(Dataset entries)
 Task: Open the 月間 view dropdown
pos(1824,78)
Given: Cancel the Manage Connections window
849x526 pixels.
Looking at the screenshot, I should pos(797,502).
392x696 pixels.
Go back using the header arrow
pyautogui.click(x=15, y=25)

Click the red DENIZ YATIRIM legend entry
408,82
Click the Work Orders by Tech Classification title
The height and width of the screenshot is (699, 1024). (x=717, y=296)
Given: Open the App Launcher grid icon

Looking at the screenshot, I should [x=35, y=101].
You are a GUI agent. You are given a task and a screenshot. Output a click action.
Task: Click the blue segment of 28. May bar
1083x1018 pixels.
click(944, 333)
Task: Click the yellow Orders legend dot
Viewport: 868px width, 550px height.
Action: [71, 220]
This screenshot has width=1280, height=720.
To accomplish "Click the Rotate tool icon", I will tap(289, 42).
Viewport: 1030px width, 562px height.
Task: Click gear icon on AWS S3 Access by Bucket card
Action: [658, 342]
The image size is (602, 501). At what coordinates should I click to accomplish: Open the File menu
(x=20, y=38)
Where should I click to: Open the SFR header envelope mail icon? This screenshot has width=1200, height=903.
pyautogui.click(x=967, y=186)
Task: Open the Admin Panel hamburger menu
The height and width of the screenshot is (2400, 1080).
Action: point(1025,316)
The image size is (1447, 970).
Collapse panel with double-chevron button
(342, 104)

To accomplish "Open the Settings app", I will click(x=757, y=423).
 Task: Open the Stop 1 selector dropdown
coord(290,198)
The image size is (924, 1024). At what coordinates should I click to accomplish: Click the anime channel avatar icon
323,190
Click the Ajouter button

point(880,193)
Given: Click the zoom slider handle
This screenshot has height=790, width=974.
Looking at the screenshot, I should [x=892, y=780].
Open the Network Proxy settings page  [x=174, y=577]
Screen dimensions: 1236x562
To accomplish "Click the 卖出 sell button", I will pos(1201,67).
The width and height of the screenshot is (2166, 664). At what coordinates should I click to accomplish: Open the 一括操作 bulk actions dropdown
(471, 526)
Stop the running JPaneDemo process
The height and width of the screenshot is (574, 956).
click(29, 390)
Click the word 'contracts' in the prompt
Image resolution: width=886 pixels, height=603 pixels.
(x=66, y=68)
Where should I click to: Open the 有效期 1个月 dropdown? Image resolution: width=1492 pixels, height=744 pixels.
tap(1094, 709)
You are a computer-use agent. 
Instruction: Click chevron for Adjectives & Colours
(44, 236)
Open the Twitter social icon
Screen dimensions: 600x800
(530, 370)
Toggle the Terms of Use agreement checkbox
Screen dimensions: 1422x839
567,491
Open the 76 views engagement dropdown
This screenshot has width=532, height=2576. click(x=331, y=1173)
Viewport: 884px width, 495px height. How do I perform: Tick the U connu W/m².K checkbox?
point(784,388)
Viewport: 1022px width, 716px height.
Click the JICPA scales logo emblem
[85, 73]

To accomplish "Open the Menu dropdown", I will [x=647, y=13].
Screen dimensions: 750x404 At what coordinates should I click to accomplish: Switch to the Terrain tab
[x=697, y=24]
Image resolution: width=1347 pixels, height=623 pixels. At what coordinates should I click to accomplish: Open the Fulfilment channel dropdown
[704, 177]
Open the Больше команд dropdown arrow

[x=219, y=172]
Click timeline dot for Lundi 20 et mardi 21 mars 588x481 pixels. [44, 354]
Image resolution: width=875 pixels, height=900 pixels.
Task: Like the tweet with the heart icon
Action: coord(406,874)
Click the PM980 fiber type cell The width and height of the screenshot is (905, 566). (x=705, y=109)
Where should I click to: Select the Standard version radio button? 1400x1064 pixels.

• [INSTRUCTIONS FOR THE TASK]: Put down each entry again, unchanged and complete.

• [ANSWER SECTION]:
 Task: Open the 月間 view dropdown
pos(1824,78)
Given: Cancel the Manage Connections window
849x526 pixels.
Looking at the screenshot, I should pos(797,502).
392x696 pixels.
Go back using the header arrow
pyautogui.click(x=15, y=25)

Click the red DENIZ YATIRIM legend entry
408,82
Click the Work Orders by Tech Classification title
The height and width of the screenshot is (699, 1024). (x=717, y=296)
Given: Open the App Launcher grid icon

Looking at the screenshot, I should [x=35, y=101].
You are a GUI agent. You are given a task and a screenshot. Output a click action.
Task: Click the blue segment of 28. May bar
1083x1018 pixels.
click(944, 333)
Task: Click the yellow Orders legend dot
Viewport: 868px width, 550px height.
Action: [71, 220]
This screenshot has width=1280, height=720.
To accomplish "Click the Rotate tool icon", I will tap(289, 42).
Viewport: 1030px width, 562px height.
Task: Click gear icon on AWS S3 Access by Bucket card
Action: [658, 342]
The image size is (602, 501). At what coordinates should I click to accomplish: Open the File menu
(x=20, y=38)
Where should I click to: Open the SFR header envelope mail icon? This screenshot has width=1200, height=903.
pyautogui.click(x=967, y=186)
Task: Open the Admin Panel hamburger menu
The height and width of the screenshot is (2400, 1080).
Action: point(1025,316)
The image size is (1447, 970).
Collapse panel with double-chevron button
(342, 104)

To accomplish "Open the Settings app", I will click(x=757, y=423).
 Task: Open the Stop 1 selector dropdown
coord(290,198)
The image size is (924, 1024). At what coordinates should I click to accomplish: Click the anime channel avatar icon
323,190
Click the Ajouter button

point(880,193)
Given: Click the zoom slider handle
This screenshot has height=790, width=974.
Looking at the screenshot, I should [x=892, y=780].
Open the Network Proxy settings page  [x=174, y=577]
Screen dimensions: 1236x562
To accomplish "Click the 卖出 sell button", I will pos(1201,67).
The width and height of the screenshot is (2166, 664). At what coordinates should I click to accomplish: Open the 一括操作 bulk actions dropdown
(471, 526)
Stop the running JPaneDemo process
The height and width of the screenshot is (574, 956).
click(29, 390)
Click the word 'contracts' in the prompt
Image resolution: width=886 pixels, height=603 pixels.
(x=66, y=68)
Where should I click to: Open the 有效期 1个月 dropdown? Image resolution: width=1492 pixels, height=744 pixels.
tap(1094, 709)
You are a computer-use agent. 
Instruction: Click chevron for Adjectives & Colours
(44, 236)
Open the Twitter social icon
Screen dimensions: 600x800
(530, 370)
Toggle the Terms of Use agreement checkbox
Screen dimensions: 1422x839
567,491
Open the 76 views engagement dropdown
This screenshot has width=532, height=2576. click(x=331, y=1173)
Viewport: 884px width, 495px height. How do I perform: Tick the U connu W/m².K checkbox?
point(784,388)
Viewport: 1022px width, 716px height.
Click the JICPA scales logo emblem
[85, 73]

To accomplish "Open the Menu dropdown", I will [x=647, y=13].
Screen dimensions: 750x404 At what coordinates should I click to accomplish: Switch to the Terrain tab
[x=697, y=24]
Image resolution: width=1347 pixels, height=623 pixels. At what coordinates should I click to accomplish: Open the Fulfilment channel dropdown
[704, 177]
Open the Больше команд dropdown arrow

[x=219, y=172]
Click timeline dot for Lundi 20 et mardi 21 mars 588x481 pixels. [44, 354]
Image resolution: width=875 pixels, height=900 pixels.
Task: Like the tweet with the heart icon
Action: coord(406,874)
Click the PM980 fiber type cell The width and height of the screenshot is (905, 566). (x=705, y=109)
Where should I click to: Select the Standard version radio button? 1400x1064 pixels.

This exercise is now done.